Posted 07 July 2011 - 08:13 AM

Ok, I went through the trouble of making an efficient implementation. The result is not pretty.

Let me walk you through the noteworthy facts.

The algorithm has not changed really. Still a depth first search but this time with a most constrained value heuristic and some information hashing thrown in for good measure.

• I do a lot of the work that needs to be doing once and store the information in hash maps.
• Heuristic: I calculate the number of candidates for each cell beforehand and select the cell with the smallest number of candidates first. I then update the candidates as I go on solving the sudoku. Think of how a human would solve a sudoku, he wouldn't randomly fill in a number but he would fill in a number of which he is most certain it will be correct. Backtracking to the error when you've made a mistake is a nightmare (inefficient), this is also true on a computer.

1) These are the rowIndexHash, columnIndexHash, blockIndexHash: Where you can get the elements that have not been filled in based on a row,index or block.

2) I needed a priorityqueue in order to efficiently find the element to fill in with the lest number of candidates. But I needed one that performed well when updating a lot of elements often. I found one based on a Fibonacci heap, which was perfect. Think of a Fibonacci heap as a lazy tree-based heap. A heap that allows you to decrease priorities and only restructures if a certain number of these decreases happen. This is the data structure to use when you need a priority queue but the number of priority updates you do also depends on the size of the input.

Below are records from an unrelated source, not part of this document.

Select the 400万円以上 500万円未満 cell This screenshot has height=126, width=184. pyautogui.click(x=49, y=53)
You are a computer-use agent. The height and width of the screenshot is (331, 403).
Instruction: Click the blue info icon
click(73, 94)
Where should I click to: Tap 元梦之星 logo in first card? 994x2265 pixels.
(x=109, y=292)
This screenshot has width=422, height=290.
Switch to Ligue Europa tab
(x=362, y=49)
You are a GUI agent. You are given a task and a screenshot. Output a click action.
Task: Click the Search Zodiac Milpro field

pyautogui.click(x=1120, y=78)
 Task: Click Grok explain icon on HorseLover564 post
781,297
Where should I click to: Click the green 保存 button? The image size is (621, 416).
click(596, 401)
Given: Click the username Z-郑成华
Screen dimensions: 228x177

But this fancy data structure might cause more overhead than it's worth as it contains a maximum of 81 elements. But here you go atleast this time, on my system it outperforms the first version

Spoiler

Interesting things to note:

I profiled it and found that at least for lists with a size < 10, creating them as sets hurts the performance of search/delete operations.

I used a lot of double keys in my hash maps hashMap[[x,y]] = . But after profiling I found out that about 1/4 the running time was spent on hashing Arrays. So creating a unique key from these elements. This is why instead of hashMap[[x,y]], you'll find hashMap[x+9*y], my very fast, much more efficient hash function, given x doesn't go higher than 8 .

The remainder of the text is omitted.